### INFORMATION
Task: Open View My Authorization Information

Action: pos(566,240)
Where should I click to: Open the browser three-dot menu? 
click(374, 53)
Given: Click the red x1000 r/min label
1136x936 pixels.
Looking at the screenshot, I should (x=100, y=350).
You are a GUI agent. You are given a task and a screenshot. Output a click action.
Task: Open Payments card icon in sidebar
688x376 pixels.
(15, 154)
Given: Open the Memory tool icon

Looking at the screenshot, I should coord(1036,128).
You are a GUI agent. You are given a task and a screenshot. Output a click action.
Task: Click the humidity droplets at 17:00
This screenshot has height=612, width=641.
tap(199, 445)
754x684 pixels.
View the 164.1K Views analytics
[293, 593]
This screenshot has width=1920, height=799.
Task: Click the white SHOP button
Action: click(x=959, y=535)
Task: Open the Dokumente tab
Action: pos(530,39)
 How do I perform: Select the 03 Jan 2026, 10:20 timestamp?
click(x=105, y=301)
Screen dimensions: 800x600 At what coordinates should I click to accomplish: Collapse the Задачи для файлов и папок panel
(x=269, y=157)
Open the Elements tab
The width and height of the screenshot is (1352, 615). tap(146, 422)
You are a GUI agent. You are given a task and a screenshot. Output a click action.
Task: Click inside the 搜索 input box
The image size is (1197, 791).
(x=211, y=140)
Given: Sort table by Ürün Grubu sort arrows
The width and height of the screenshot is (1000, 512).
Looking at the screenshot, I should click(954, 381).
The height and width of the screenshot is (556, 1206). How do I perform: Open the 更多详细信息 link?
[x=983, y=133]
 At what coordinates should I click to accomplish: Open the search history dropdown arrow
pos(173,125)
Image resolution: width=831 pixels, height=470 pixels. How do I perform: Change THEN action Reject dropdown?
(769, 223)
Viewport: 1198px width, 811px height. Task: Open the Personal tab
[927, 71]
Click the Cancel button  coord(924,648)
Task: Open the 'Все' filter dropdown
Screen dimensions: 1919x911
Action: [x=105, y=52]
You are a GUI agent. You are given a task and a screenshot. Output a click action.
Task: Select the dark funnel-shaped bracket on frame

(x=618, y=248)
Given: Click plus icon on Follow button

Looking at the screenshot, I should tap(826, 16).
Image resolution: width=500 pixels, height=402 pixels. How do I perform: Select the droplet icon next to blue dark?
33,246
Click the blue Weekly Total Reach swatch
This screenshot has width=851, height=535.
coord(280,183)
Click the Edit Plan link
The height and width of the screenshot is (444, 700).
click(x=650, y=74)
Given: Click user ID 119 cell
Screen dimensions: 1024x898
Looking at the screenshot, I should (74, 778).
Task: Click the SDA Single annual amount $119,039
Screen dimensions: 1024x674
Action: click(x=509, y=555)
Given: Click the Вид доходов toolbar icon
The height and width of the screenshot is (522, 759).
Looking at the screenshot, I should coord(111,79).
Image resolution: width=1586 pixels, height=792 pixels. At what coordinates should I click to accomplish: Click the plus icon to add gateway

### WHAT IS REQUIRED
Word for word, set down all of the records above.

### SOLUTION TO THIS EXERCISE
Task: Open View My Authorization Information

Action: pos(566,240)
Where should I click to: Open the browser three-dot menu? 
click(374, 53)
Given: Click the red x1000 r/min label
1136x936 pixels.
Looking at the screenshot, I should (x=100, y=350).
You are a GUI agent. You are given a task and a screenshot. Output a click action.
Task: Open Payments card icon in sidebar
688x376 pixels.
(15, 154)
Given: Open the Memory tool icon

Looking at the screenshot, I should coord(1036,128).
You are a GUI agent. You are given a task and a screenshot. Output a click action.
Task: Click the humidity droplets at 17:00
This screenshot has height=612, width=641.
tap(199, 445)
754x684 pixels.
View the 164.1K Views analytics
[293, 593]
This screenshot has width=1920, height=799.
Task: Click the white SHOP button
Action: click(x=959, y=535)
Task: Open the Dokumente tab
Action: pos(530,39)
 How do I perform: Select the 03 Jan 2026, 10:20 timestamp?
click(x=105, y=301)
Screen dimensions: 800x600 At what coordinates should I click to accomplish: Collapse the Задачи для файлов и папок panel
(x=269, y=157)
Open the Elements tab
The width and height of the screenshot is (1352, 615). tap(146, 422)
You are a GUI agent. You are given a task and a screenshot. Output a click action.
Task: Click inside the 搜索 input box
The image size is (1197, 791).
(x=211, y=140)
Given: Sort table by Ürün Grubu sort arrows
The width and height of the screenshot is (1000, 512).
Looking at the screenshot, I should click(954, 381).
The height and width of the screenshot is (556, 1206). How do I perform: Open the 更多详细信息 link?
[x=983, y=133]
 At what coordinates should I click to accomplish: Open the search history dropdown arrow
pos(173,125)
Image resolution: width=831 pixels, height=470 pixels. How do I perform: Change THEN action Reject dropdown?
(769, 223)
Viewport: 1198px width, 811px height. Task: Open the Personal tab
[927, 71]
Click the Cancel button  coord(924,648)
Task: Open the 'Все' filter dropdown
Screen dimensions: 1919x911
Action: [x=105, y=52]
You are a GUI agent. You are given a task and a screenshot. Output a click action.
Task: Select the dark funnel-shaped bracket on frame

(x=618, y=248)
Given: Click plus icon on Follow button

Looking at the screenshot, I should tap(826, 16).
Image resolution: width=500 pixels, height=402 pixels. How do I perform: Select the droplet icon next to blue dark?
33,246
Click the blue Weekly Total Reach swatch
This screenshot has width=851, height=535.
coord(280,183)
Click the Edit Plan link
The height and width of the screenshot is (444, 700).
click(x=650, y=74)
Given: Click user ID 119 cell
Screen dimensions: 1024x898
Looking at the screenshot, I should (74, 778).
Task: Click the SDA Single annual amount $119,039
Screen dimensions: 1024x674
Action: click(x=509, y=555)
Given: Click the Вид доходов toolbar icon
The height and width of the screenshot is (522, 759).
Looking at the screenshot, I should coord(111,79).
Image resolution: width=1586 pixels, height=792 pixels. At what coordinates should I click to accomplish: Click the plus icon to add gateway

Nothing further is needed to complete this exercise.